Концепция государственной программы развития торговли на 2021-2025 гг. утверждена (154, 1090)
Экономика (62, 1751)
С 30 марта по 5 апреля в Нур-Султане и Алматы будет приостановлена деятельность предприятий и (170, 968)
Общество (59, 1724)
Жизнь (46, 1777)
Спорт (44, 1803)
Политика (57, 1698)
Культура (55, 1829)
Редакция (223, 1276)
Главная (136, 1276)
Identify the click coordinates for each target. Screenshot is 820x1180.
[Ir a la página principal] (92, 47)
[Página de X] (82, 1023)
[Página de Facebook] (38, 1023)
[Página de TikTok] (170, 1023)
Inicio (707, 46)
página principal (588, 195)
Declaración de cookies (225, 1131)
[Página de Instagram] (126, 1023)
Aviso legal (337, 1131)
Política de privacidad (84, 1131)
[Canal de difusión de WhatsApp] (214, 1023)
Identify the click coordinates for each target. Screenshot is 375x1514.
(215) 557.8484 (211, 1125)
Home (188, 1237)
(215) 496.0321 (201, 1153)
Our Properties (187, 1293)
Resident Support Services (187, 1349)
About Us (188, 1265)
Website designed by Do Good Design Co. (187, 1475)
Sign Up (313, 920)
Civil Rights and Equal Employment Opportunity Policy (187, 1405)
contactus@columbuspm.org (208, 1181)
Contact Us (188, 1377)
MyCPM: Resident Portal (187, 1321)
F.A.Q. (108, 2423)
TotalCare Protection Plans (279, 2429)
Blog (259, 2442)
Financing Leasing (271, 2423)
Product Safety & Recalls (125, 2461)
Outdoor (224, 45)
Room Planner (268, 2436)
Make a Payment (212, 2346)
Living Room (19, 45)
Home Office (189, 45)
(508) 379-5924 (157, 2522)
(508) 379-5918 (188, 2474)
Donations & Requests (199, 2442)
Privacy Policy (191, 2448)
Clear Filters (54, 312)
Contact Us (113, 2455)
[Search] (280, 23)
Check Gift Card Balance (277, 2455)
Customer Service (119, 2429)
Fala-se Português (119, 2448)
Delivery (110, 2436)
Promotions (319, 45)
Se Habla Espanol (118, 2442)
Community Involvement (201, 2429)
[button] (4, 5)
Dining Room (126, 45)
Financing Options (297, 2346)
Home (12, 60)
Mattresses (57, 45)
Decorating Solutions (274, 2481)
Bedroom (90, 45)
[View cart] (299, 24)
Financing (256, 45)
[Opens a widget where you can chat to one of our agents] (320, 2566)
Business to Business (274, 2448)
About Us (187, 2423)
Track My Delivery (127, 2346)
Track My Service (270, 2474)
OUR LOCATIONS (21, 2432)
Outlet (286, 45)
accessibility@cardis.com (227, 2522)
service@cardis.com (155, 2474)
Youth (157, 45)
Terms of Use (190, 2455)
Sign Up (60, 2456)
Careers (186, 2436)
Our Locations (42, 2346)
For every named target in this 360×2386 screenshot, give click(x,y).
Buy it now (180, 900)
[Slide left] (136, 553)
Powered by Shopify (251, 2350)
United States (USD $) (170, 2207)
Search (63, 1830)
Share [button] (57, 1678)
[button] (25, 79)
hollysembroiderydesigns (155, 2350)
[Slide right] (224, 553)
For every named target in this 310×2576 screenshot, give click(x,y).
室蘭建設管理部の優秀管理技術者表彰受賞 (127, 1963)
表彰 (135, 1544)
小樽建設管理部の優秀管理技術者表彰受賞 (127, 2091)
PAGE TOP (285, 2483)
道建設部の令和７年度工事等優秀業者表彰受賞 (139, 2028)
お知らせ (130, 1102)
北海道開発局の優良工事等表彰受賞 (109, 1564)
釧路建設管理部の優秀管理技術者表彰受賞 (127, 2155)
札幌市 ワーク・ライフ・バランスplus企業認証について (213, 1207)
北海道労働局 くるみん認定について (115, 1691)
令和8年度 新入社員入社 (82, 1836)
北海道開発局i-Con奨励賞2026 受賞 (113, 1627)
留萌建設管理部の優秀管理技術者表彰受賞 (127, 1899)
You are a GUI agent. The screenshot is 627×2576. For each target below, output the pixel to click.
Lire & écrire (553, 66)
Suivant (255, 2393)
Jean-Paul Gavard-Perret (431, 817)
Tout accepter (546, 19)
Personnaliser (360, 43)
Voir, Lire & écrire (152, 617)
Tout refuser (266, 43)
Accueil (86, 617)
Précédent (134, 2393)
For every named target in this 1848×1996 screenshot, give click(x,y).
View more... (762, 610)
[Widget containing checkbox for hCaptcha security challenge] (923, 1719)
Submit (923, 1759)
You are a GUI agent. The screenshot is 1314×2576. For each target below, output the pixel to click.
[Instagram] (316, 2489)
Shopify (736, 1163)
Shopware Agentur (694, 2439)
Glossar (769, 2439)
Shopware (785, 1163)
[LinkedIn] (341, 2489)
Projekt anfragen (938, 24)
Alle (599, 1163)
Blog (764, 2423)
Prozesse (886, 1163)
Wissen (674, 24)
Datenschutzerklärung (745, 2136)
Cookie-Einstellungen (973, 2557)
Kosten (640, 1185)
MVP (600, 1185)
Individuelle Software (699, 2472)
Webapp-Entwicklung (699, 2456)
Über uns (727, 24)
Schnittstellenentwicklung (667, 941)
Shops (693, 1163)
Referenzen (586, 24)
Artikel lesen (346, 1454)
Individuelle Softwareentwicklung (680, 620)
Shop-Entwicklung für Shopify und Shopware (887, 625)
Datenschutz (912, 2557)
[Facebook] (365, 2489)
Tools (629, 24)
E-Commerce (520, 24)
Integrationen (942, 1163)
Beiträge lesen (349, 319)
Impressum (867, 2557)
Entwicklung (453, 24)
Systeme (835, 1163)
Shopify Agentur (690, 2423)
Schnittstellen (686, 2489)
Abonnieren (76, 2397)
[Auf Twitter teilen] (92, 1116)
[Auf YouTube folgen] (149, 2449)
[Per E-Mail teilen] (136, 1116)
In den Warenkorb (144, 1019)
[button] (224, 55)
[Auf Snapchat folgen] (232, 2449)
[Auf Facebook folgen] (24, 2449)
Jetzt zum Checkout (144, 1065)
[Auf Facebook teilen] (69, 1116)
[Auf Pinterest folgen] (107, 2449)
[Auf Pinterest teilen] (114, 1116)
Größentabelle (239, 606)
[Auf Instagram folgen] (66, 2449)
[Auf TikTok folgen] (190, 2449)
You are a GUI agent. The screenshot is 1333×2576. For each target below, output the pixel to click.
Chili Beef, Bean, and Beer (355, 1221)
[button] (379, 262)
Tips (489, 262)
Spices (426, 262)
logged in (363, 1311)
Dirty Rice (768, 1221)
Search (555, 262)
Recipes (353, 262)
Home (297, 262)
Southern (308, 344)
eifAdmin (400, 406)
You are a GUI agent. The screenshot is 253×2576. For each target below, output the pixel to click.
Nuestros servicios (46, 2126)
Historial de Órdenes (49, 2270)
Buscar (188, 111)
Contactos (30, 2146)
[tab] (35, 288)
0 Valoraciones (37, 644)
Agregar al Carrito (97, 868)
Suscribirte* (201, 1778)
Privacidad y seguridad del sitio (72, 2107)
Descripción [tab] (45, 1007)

# # # # # # #

What is being asked:
Please give back the records exactly as written, beginning at the first line and including the line that holds "[Página de Facebook] (38, 1023)" as the last.

Answer to this task:
Концепция государственной программы развития торговли на 2021-2025 гг. утверждена (154, 1090)
Экономика (62, 1751)
С 30 марта по 5 апреля в Нур-Султане и Алматы будет приостановлена деятельность предприятий и (170, 968)
Общество (59, 1724)
Жизнь (46, 1777)
Спорт (44, 1803)
Политика (57, 1698)
Культура (55, 1829)
Редакция (223, 1276)
Главная (136, 1276)
Identify the click coordinates for each target. Screenshot is 820x1180.
[Ir a la página principal] (92, 47)
[Página de X] (82, 1023)
[Página de Facebook] (38, 1023)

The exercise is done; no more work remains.